The approach described in this lecture to parallelize the spanning tree computation executes recursive Compute(c) method calls in parallel for all neighbors, c, of the current vertex, v. Object-based isolation helps avoid a data race in the MakeParent(v,c) method, when two parallel threads might attempt to call MakeParent(v1, c) and MakeParent(v2, c) on the same vertex c at the same time. In this example, the role of object-based isolation is to ensure that all calls to MakeParent(v,c) with the same c value must execute the object-based isolated statement in mutual exclusion, whereas calls with different values of c can proceed in parallel.

Atomic Variables

In this lecture, we studied Atomic Variables, an important special case of object-based isolation which can be very efficiently implemented on modern computer systems. In the example given in the lecture, we have multiple threads processing an array, each using object-based isolation to safely increment a shared object, cur, to compute an index j which can then be used by the thread to access a thread-specific element of the array.

However, instead of using object-based isolation, we can declare the index cur to be an Atomic Integer variable and use an atomic operation called getAndAdd() to atomically read the current value of cur and increment its value by 1. Thus, j=cur.getAndAdd(1) has the same semantics as isolated(cur) {j=cur;cur=cur+1;} but is implemented much more efficiently using hardware support on today’s machines.

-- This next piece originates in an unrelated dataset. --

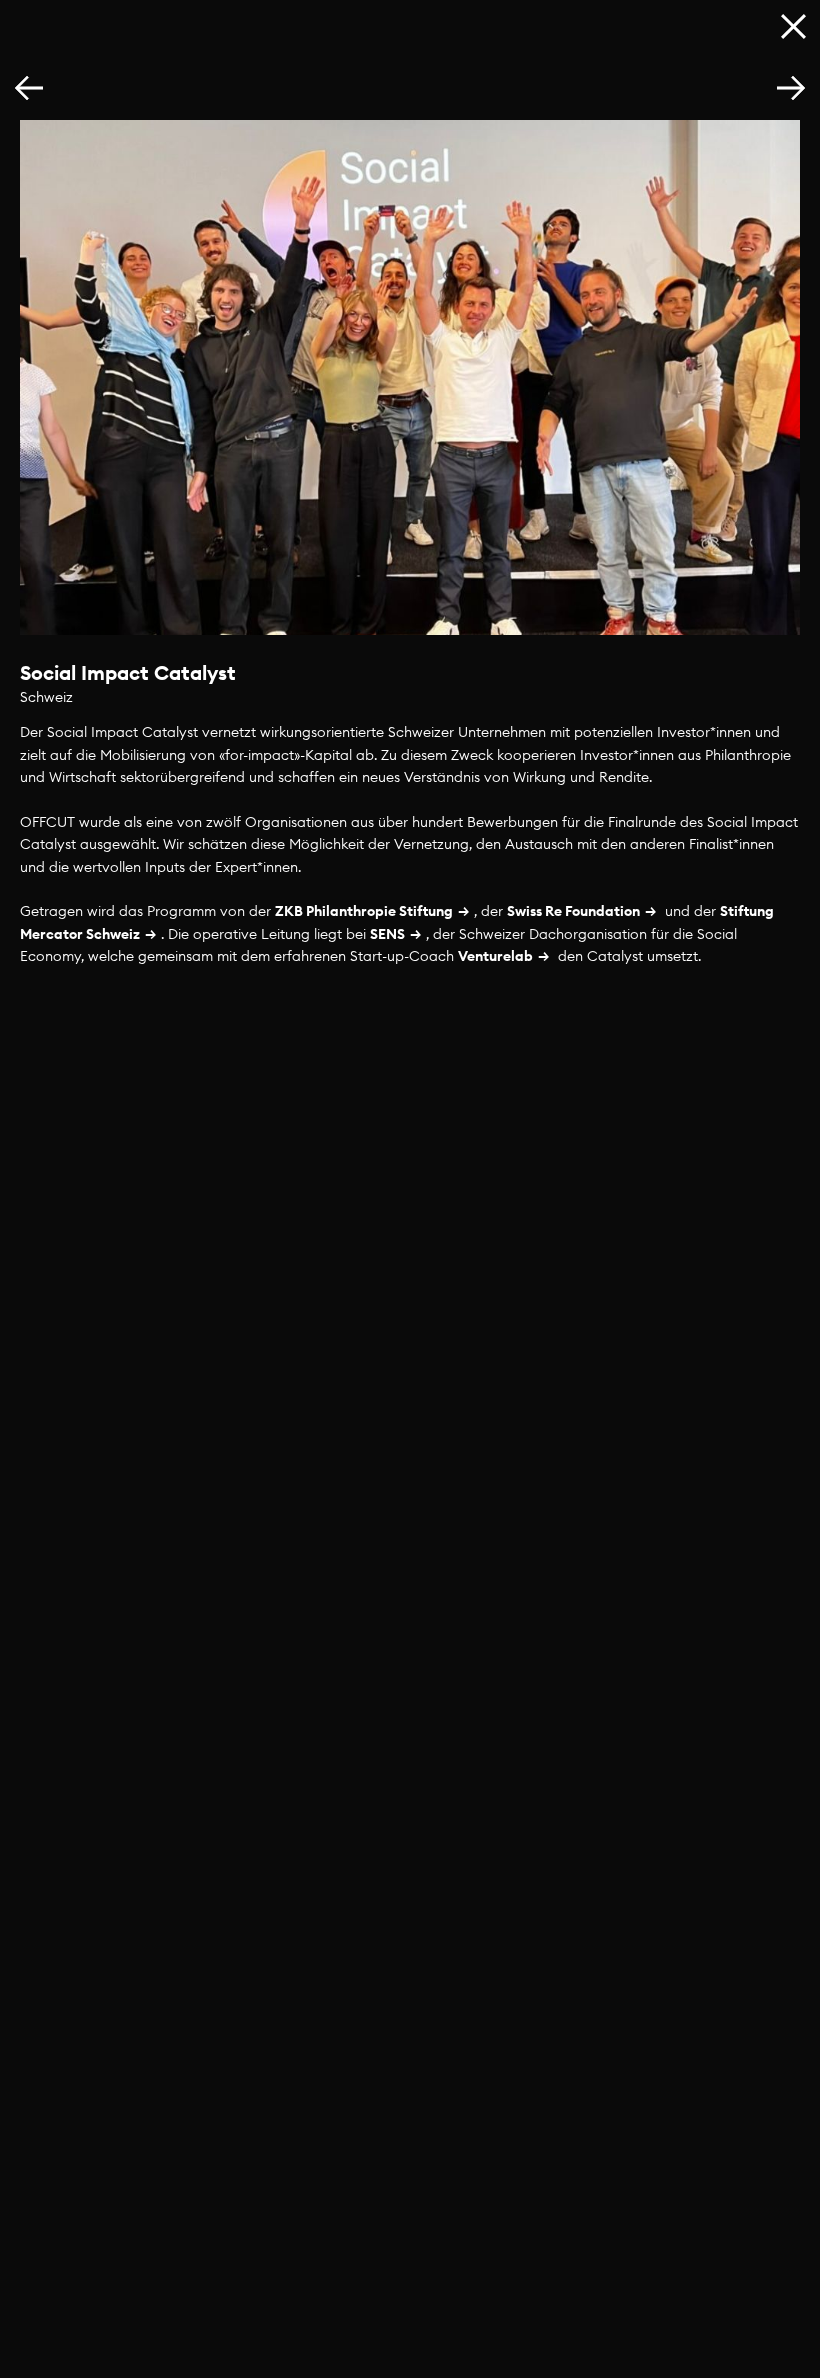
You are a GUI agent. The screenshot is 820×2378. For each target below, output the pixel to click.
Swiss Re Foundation (573, 911)
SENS (387, 934)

Another example that we studied in the lecture concerns Atomic Reference Variables, which are reference variables that can be atomically read and modified using methods such as compareAndSet(). If we have an atomic reference ref, then the call to ref.compareAndSet(expected, new) will compare the value of ref to expected, and if they are the same, set the value of ref to new and return true. This all occurs in one atomic operation that cannot be interrupted by any other methods invoked on the ref object. If ref and expected have different values, compareAndSet() will not modify anything and will simply return false.

Read-Write Isolation

In this lecture we discussed Read-Write Isolation, which is a refinement of object-based isolation, and is a higher-level abstraction of the read-write locks studied earlier as part of Unstructured Locks. The main idea behind read-write isolation is to separate read accesses to shared objects from write accesses. This approach enables two threads that only read shared objects to freely execute in parallel since they are not modifying any shared objects. The need for mutual exclusion only arises when one or more threads attempt to enter an isolated section with write access to a shared object.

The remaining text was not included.